Com efeito, pode-se dizer que a Cristandade medieval, que os movimentos
espirituais ‘contestaram’ vitalmente, foi organizada sob a égide do ‘Deus de
mortos’ e que a sequência das guerras de religião dos sec XVI e XVII foi, em
França nomeadamente, os regimes absolutistas de ‘reis pela graça de Deus’, em
que o ‘Deus de mortos’ ficou no lugar de cobertura de César, até que a
revolução francesa viesse decapitá-lo, republicanamente. Reis nórdicos e
presidentes da república ocuparam o lugar burguês de César, de que Hitler,
Mussolini, Salazar e outros se apoderaram como afirmação de César “acima de
todos”, de quem os parlamentos democráticos devem limitar os poderes. A
globalização financeira e cibernética veio a delimitar o ‘poder politico’
quando o religioso já se tornou minoritário e os médias o substituíram: que os
Estados, governos e parlamentos, não tenham senão o poder que o sistema
financeiro, em suas concorrências especulativas, lhes deixa (um pouco como os
governos nacionais fizeram aos governos municipais), mostra como o Dinheiro
finalmente suplantou César (Kaiser, czar) que suplantara o Deus de mortos.
23. Mas não são só as finanças que
justificam que o Dinheiro seja hoje o ocupante do lugar do poder, basta pensar
no papel que ele tem em todos os orçamentos empresariais e familiares, que faz
com que ele seja o mais desejado de todos os bens (sem ser outra coisa do que
um meio de troca de bens!) por praticamente toda a gente (como atestam as
lotarias), porventura o único ‘laço social’ que nos une a todos. A questão democrática
então seria a de saber se é possível, não acabar com o dinheiro, mas, por exemplo,
tornar a redistribuição das riquezas igualitária, justa. Tratar-se-á em
qualquer caso,, na sua radicalidade messiânica, de ‘esvaziar’ este lugar de
poder social, este obstáculo democrático. Foi o que os espirituais sempre
buscaram, cuja forma secularizada hoje são os inumeráveis que dedicam as suas
vidas, ou são dedicadas porque tem que ser, a alguma das causas sociais impossíveis,
às misérias que a globalização tem fabricado por esse mundo fora. A esmagadora
maioria anónimos e tantos deles não crentes nas religiões tradicionais, os não
corruptos nas tarefas várias, económicas e politicas, mas também nos médias e
nas artes, no pensamento e na animação cultural e social.

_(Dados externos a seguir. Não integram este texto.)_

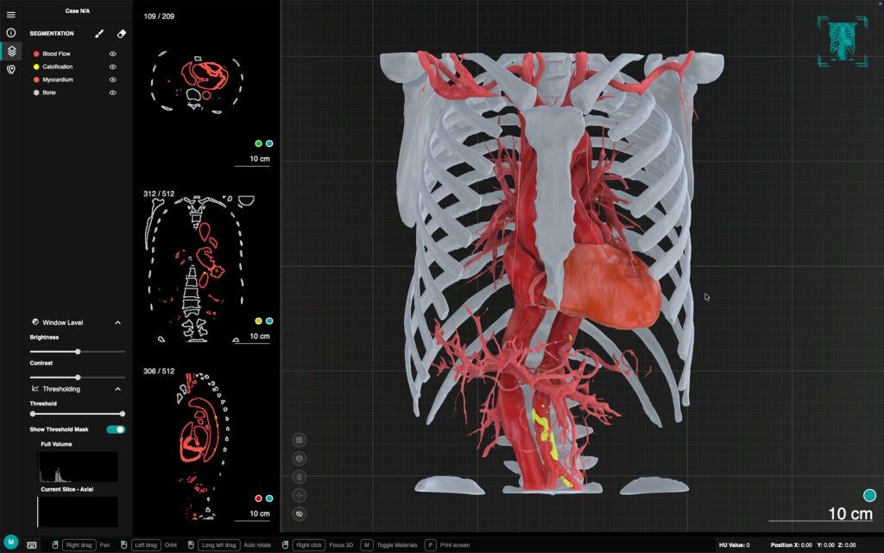884x553 pixels.
Task: Click the grid icon in 3D viewport tools
Action: point(300,440)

24. As igrejas cristãs têm conhecido
crises fortes em consequência da secularização, a crise católica francesa entre
1965 e 1978 sendo contada pelo sociólogo D. Pelletier[7].

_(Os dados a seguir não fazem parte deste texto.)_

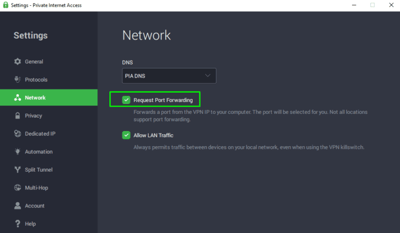Click the Multi-Hop sidebar icon

pos(17,188)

É certo que elas têm um lastro religioso terrível, como se vê com os
evangélicos americanos de extrema direita, que devem fazer perder a paciência a
tudo o que seja padres ou pastores. Mas pode-se pensar que a secularização as
empurra para voltarem a ser movimentos espirituais messiânicos no contexto da
actual modernidade, local como global, problemas insolúveis é que não faltam.
[1] Em que
publiquei o texto De la fécondité spirituelle, no meu blogue em francês sobre
questões do cristianismo.
[6] Pierre Bouretz, Témoins
de futur. Philosophie et messianisme, Gallimard, 2003. Trata de Hermann Cohen, Franz Rosenweig,Walter
Benjamin, Gershom Scholem, Martin Buber, Ernst Bloch, Leo Strauss, Hans Jonas,
Emmanuel Levinas. Não inclui todavia Derrida (não confessional?), cujos textos de ética e
politica, das duas últimas décadas da sua vida, conheço pmal.